7 存在のあり方
昔の人間は、確かに狐に化かされたことがあるのだろうと、近野の話を聞いていて思った。
誰かに会ったはずなのに相手にはその記憶がないとか、土産をもらったはずなのに家に着くころには何も持っていないとか、存在しないはずの相手に恋をしてしまうだとか、そういった記憶の祖語というものに関しては、少なくとも説明が付きそうだった。
「私という存在がいたと、尾先くんや然人くん、それから……ノンさんにも思っていただくことにしたのです。……この眼で見つめれば、なかったはずの記憶を植え付けることができますから」
小さく震えながら語り出す近野の体は、いつもよりもずっと小さく見えた。
「どうして、そんなことをしたんだよ」
「……」
近野はしばらく俯いていたが、やがて顔を上げると話し出した。
「山の中で花火をしている人たちの声が聞こえて。家に一人でいる人間がいると話していたものですから。これはちょうどいい相手がいるとそう思ったのです。……化かすのは、狐の
「然人は確かに、俺が学校に来ないのを心配していた。……花火の夜だって、きっとノンたちとそのことを話してたんだろう。……そうか、それで……」
俺はもう、苛立つ気も起きなかった。あの日、あの時、近野を招き入れるという選択をしたのも俺だし、そのあと家でかくまうといったのも俺だ。……また俺は、自分の選択を後悔することになったのだ。
「『影人間』の件もそうです。……付近に、ちょっとした霊が出る場所があったものですから。尾先くんを連れ出して、怖がらせてやろうと思ったのです。……枝高の制服を着た人にその噂を吹き込んでおけば、いつか噂を探すことをお願いした然人くんにも伝わると思って。……あんなにも早く、彼に伝わるとも思いませんでしたが」
「……アンタが流したのね、あの噂」
どうしてかとても不機嫌そうに、ノンが話した。そういえば彼女も影人間の話を聞いたことがあるみたいだったし、あの道は確かノンも枝高への行き返りで使っているはずだ。ひょっとしたら、とばっちりで怖い思いをしたのかもしれない。
「っていうか、今ちょっとした霊が出るってそう言った?」
ノンが慌てて問いただそうとするが、近野は動じない。
「……はい。あの場所では、しばらく前に交通事故があって。……そこで亡くなった女の子の霊が、今も遊び相手を求めて、ときどき顔を出すのです。そして、それが今、この枝高で起こっていることとも、ほんの少しだけ関わりがある……と思います」
「待って。霊がいるって前提で話を進めないで。……あたしは、アンタがこの期に及んでまだ何か、あたしたちを化かそうとしているようにしか思えないんだけれど」
ノンがじっと近野の方をにらみつける。近野はほんの少しだけ目を逸らして、それでも、淡々と言った。
「……そう思われるのも無理はないと思います。ですが、それ以外に先ほど教室で出会ったあれを、どう説明できますか?」
「……っ」
言葉に詰まるノン。俺は右腕を抑えながら、事実を認めたくない心が白旗を上げるのを感じた。……あの跳躍に、あの攻撃。それに、四月に起こった赤い床事件のことも合わせて考えれば、近野が言うように、常識では考えられない何らかの力が働いていると考えるのが正しいだろう。
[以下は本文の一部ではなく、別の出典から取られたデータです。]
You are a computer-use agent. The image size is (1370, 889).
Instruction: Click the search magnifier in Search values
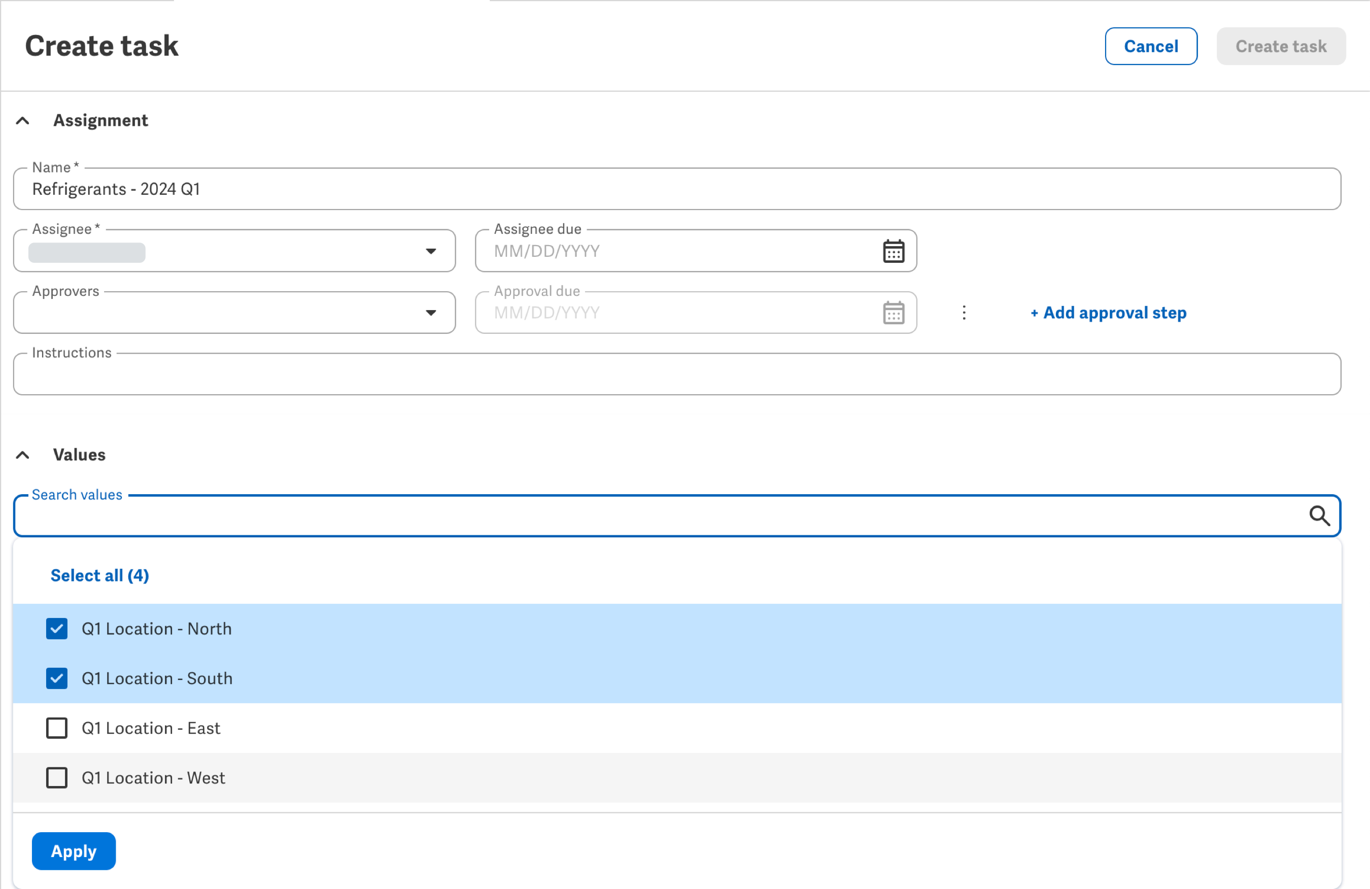(x=1320, y=515)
「……わかったよ、近野。いや、正確にはわからないことばかりだが、近野の言うことを前提にしないと、説明がつかないことが多すぎる。……それで、あれは近野のコントロールが効く何かではない、ということだよな」
「……はい。確かに『影人間』は、私が枝高の生徒に流した噂です。しかし、同時に然人くんが持って帰ってきてくれた『四百十九人目の噂』は、私の知らないものでした。然人くんは私が学校で目撃された姿だと勘違いしていたようでしたが、夕方の校舎に出没する、という話でしたので、それが勘違いだということはすぐにわかりました。私は、町中をうろついてはいましたが、校舎内にまでは入っていませんでしたから……」
「さっき教室に現れたあれは、あたしたちの言う『四百十九人目の枝高生』であり、アンタとは別のものってわけよね。……それじゃあ、やっぱり」
「……いわゆる、悪霊になってしまった霊だと思います。よほど強い想いか、あるいは偏執的な思考のもとに亡くなった方なのかなと。……ノンさん、あなたは噂の詳しい内容をご存じなのですね」
「ええ。……ただ、今日のあいつはあたしが知っている噂のそれとは、少し違う。……学校から出られなくなるなんて話、聞いたことないし」
ノンは背後の窓の鍵をいじってみせる。しかし、相変わらずそこは開かない。俺も隣の窓で試してみるが、昇降口のときと同じく、それはびくともしなかった。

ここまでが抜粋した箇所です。